César de Loma

Personal information
- Full name: César de Loma Atienza
- Date of birth: 14 July 1975 (age 50)
- Place of birth: Spain
- Position(s): Midfielder

Senior career*
- Years: Team / Apps / (Gls)
- 1993–1995: Atlético Madrid B / 60 / (9)
- 1995–1996: Levante / 30 / (9)
- 1996–1997: Almería / 32 / (1)
- 1997–1999: Atlético Madrid B / 67 / (3)
- 1999–2000: Boavista / 3 / (0)
- 2000: → Mérida (loan) / 20 / (1)
- 2000–2003: Betis / 31 / (1)
- 2003: Córdoba
- 2004: Ciudad de Murcia

= César de Loma =

Spanish footballer (born 1975)

César de Loma Atienza (born 14 July 1975) is a Spanish former footballer who played as a midfielder.

==Early life==

De Loma Atienza was born in 1975 in Spain. He started playing football at the age of seven.

==Career==

De Loma Atienza started his career with Spanish side Atlético Madrid B. In 1995, he signed for Spanish side Levante. In 1996, he signed for Spanish side Almería. In 1997, he returned to Spanish side Atlético Madrid B. In 1999, he signed for Portuguese side Boavista.
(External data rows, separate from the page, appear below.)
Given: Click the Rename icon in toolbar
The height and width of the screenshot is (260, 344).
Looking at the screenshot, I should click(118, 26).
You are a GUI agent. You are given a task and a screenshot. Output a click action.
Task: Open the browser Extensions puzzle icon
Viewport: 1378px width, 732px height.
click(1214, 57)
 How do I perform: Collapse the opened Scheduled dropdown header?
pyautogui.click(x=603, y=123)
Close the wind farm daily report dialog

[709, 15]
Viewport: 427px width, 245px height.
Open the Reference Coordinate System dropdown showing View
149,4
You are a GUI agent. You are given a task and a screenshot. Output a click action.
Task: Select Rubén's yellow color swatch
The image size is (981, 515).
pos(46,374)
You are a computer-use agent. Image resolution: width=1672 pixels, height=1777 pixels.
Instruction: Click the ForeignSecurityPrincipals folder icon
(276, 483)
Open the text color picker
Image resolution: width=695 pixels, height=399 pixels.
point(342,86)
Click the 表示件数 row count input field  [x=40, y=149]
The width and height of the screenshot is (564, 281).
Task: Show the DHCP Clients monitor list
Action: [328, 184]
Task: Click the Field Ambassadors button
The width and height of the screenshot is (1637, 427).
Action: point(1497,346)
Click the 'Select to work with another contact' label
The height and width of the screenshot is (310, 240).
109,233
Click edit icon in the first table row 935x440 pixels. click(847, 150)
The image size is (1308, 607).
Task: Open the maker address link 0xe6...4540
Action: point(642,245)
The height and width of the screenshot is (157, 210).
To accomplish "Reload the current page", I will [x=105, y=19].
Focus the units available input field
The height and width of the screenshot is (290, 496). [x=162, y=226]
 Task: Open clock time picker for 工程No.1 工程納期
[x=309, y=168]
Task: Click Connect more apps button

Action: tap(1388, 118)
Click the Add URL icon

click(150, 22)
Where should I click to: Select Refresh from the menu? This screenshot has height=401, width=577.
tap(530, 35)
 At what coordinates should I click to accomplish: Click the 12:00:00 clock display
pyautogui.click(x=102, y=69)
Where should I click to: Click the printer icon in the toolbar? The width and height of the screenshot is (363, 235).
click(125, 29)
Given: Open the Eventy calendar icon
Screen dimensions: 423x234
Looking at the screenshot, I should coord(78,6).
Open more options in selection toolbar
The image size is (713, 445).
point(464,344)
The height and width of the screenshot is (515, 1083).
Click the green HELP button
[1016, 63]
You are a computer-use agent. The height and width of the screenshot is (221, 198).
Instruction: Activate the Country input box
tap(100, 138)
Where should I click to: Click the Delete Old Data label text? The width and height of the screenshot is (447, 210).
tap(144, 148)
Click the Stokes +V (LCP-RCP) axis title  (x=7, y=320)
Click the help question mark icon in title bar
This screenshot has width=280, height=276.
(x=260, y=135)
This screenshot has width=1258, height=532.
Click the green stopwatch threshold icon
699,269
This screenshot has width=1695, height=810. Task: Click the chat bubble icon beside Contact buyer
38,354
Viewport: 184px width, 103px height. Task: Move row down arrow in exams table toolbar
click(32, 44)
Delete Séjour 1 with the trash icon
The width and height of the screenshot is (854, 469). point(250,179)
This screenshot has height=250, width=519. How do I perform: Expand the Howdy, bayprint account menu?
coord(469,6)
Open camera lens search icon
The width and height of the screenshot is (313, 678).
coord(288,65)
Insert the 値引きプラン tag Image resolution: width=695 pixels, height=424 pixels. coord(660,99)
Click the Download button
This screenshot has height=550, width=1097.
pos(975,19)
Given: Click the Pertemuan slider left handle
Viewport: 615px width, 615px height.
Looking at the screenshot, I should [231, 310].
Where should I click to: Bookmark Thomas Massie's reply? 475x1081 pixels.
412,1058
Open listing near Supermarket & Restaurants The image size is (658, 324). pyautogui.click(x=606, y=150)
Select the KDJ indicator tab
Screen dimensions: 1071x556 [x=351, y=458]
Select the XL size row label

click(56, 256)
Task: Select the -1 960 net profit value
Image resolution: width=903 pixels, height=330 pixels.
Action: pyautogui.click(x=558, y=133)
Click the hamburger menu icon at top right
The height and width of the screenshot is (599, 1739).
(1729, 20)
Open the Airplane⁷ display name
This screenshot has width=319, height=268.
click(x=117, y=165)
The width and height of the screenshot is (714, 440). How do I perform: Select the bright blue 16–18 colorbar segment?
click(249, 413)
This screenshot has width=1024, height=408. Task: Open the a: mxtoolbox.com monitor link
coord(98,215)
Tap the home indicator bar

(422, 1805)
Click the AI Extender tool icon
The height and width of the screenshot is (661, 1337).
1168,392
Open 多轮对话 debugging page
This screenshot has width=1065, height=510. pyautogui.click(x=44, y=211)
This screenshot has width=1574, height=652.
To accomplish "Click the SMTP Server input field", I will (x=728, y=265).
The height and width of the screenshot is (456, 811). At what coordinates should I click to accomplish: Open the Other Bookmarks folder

In 2000, he was sent on loan to Spanish side Mérida. In 2000, he signed for Spanish side Betis. In 2003, he signed for Spanish side Córdoba.
In 2024, he signed for Spanish side Ciudad de Murcia.

==Style of play==

De Loma Atienza mainly operated as a midfielder. He was known for his versatility.

==Personal life==

De Loma Atienza is a native of Madrid, Spain. He was in a relationship with Spanish model Carmen Janeiro.